Мое королевство (Ракитина, Ракитин) - страница 48

Будет лес. Осенние листья. Атака, в которой, кроме Дага, не выживет никто. Смешной, он похож на кузнечика.

Хальк очнулся. Было темно. От окна тянуло предутренним холодом. Хальк наощупь зажег лампу и увидел, что свечной воск закапал недописанную страницу.


Кешка и Лаки хором запыхтели.

— Александр Юрьевич. Ну, завтра последний день.

— А вы обещали!

— Что обещал? — поинтересовался Хальк неприветливо.

— Ну, обещали.

— Или говорите — или брысь!

Детишки убоялись угрозы.

— Обещали сходить на маяк! — дружно выкрикнули они. Взяли Халька в клещи и затараторили, не давая ему слова вставить.

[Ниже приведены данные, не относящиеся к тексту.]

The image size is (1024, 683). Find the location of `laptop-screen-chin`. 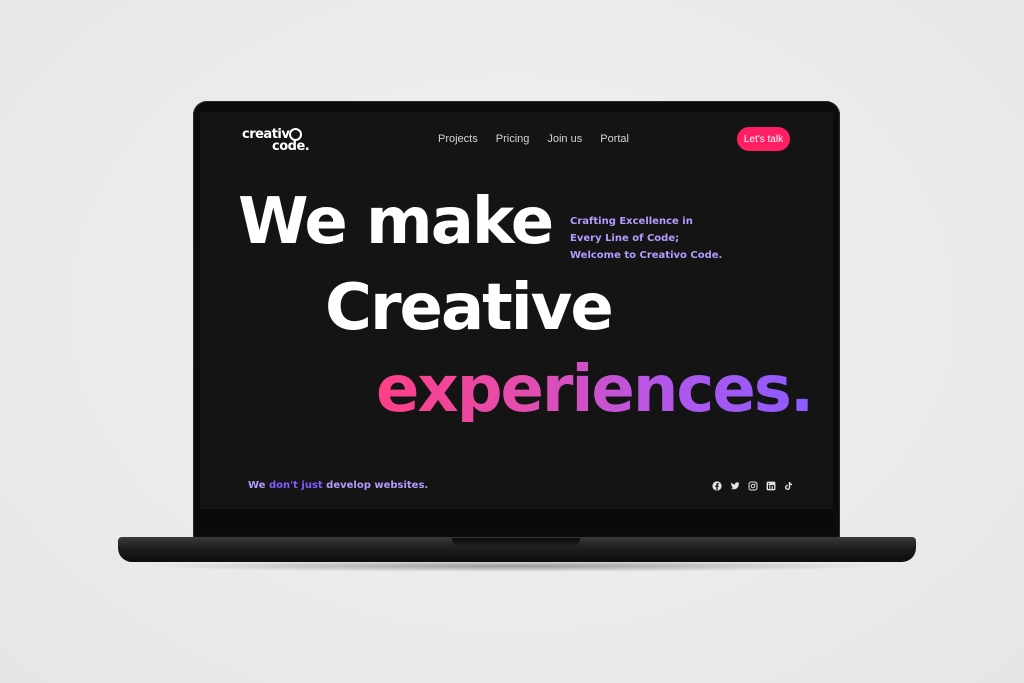

laptop-screen-chin is located at coordinates (516, 519). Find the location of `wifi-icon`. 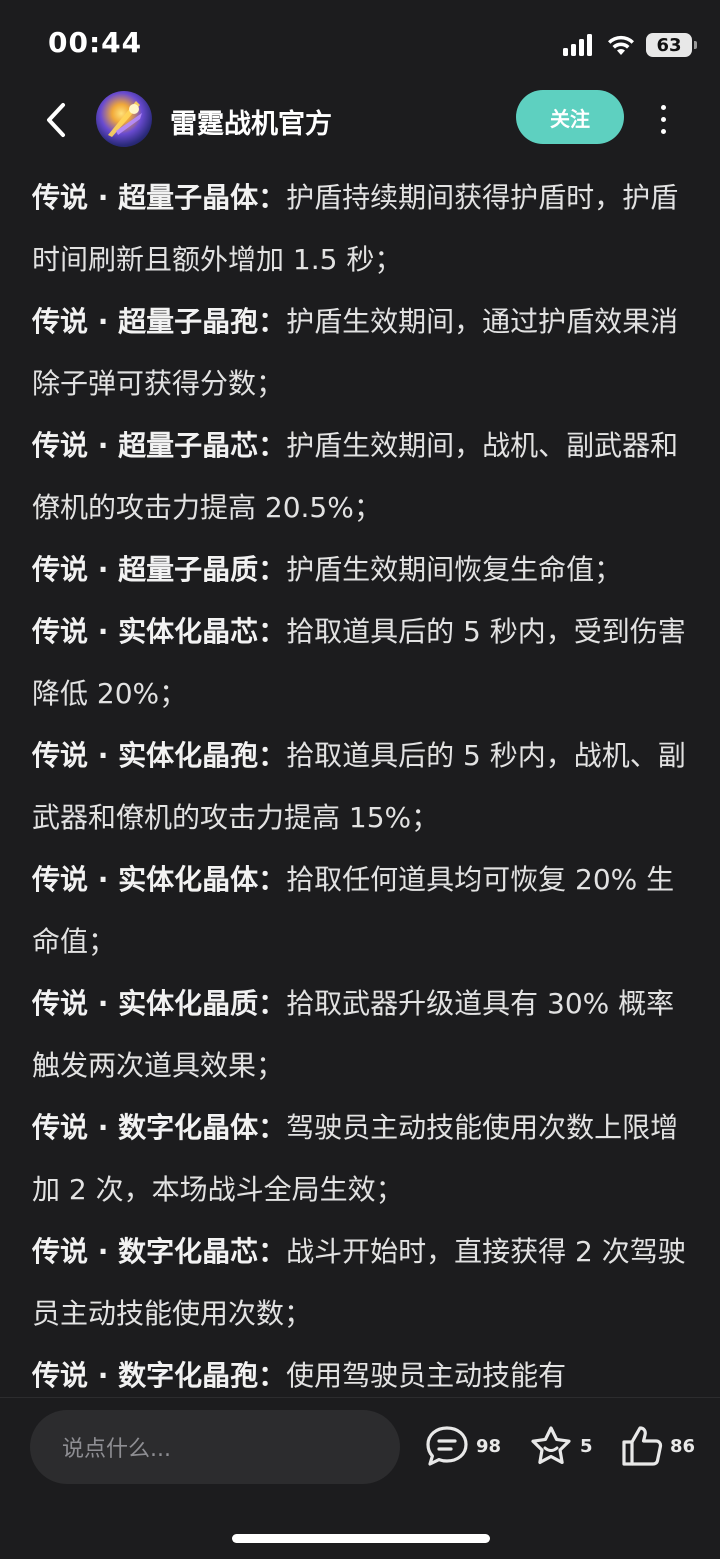

wifi-icon is located at coordinates (621, 45).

Что Ирина Анатольевна с девочками парадный ужин готовят, и никто не будет им мешать, и младший воспитатель гуляет где-то, а их и немного совсем, и вести они будут себя до отвращения хорошо, вот честное-пречестное слово!

— Мол-чать, зайцы! — Хальк положил руки им на плечи.

Чего киснуть, в самом деле, убивать невинных героев пачками. Уж лучше вправду сходить с детками на маяк. Последний день, и пусть уж утомятся и дрыхнут, как суслики, чем устроят королевскую ночь и перемажут чужие простыни зеленкой. Хальк скорчил "педагогическое лицо", а потом неожиданно подмигнул:

— Ну, давайте. Одна нога здесь… Еда, одеяла. Собраться самостоятельно! Я проверю.

Кешка с Лаки порскнули ошалевшими воробьями, и за дверью раздался дружный радостный вой. Хальк не стал прислушиваться. С отвращением посмотрел на стопку исписанных листов. Герой был похож на него самого, только моложе и честнее. Нельзя таких убивать. Феличе… Хальк пожал плечами. Они уезжают завтра, и плевать на все: и на игру, и на рыцарей, и на свою странную сказку.


Как-то так случилось, что на эту дорогу их не заносило. Все больше торчали в море, на полях с редиской и в прибрежном лесу, налегая на землянику, а теперь и на чернику, отчего языки делались, как у кумайских сторожевых псов, и заставляли Ирочку пугаться неведомой заразы. В начале были, конечно, сделаны попытки заманить к маяку Халька или хотя бы Гая… или сбежать самим. Но дотуда далеко, хватились бы непременно, и что сталось бы с беглецами — страшно и вообразить. Усыпанный меловыми камешками проселок тянулся среди негустого соснового бора, а потом по голому полю между двух придорожных канав, заросших бурьяном и всяким полевыми цветочками. Были они на удивление пестрыми, словно кто-то раскидал брызгами послегрозовую радугу. Хальк знал только некоторые: полевые гвоздички-"часики", высокий желтенький царский скипетр, кровавик и базилик. В бору воспитанники швырялись шишками, а тут Мета взялась плести венки, и ей дружно помогали, с корнями выпалывая стебли. Пришлось умерять ретивых. Под хитрый шепоток, спрятав руки за спину, Мета с невинным видом подобралась к любимому воспитателю, велела ему остановиться, нагнуть шею и закрыть глаза. Хальк оказался увенчан самым крупным и разлапистым венком, а детишки радостно завопили. Обижать Мету — себе дороже, пришлось терпеть. Хальк только потихоньку выдергивал из венка травинки и жевал на ходу. Будь он лошадью — умер бы от счастья. Прошло часа полтора, но развесистая белая башня все так же украшала горизонт. А они-то собирались скоренько добежать, осмотреть, поваляться на песочке, искупаться как следует и вернуться к обеду… Ничего, когда дети с ним, Ирочка не волнуется. Какая-то птица парила в вылинявшем небе, раскинув крылья. Ребятишки заспорили, сокол это или ястреб. Спорить они так могли до посинения, поскольку и того, и другого видели разве что на картинках. Но, по крайней мере, этот спор приятно разнообразил дорогу.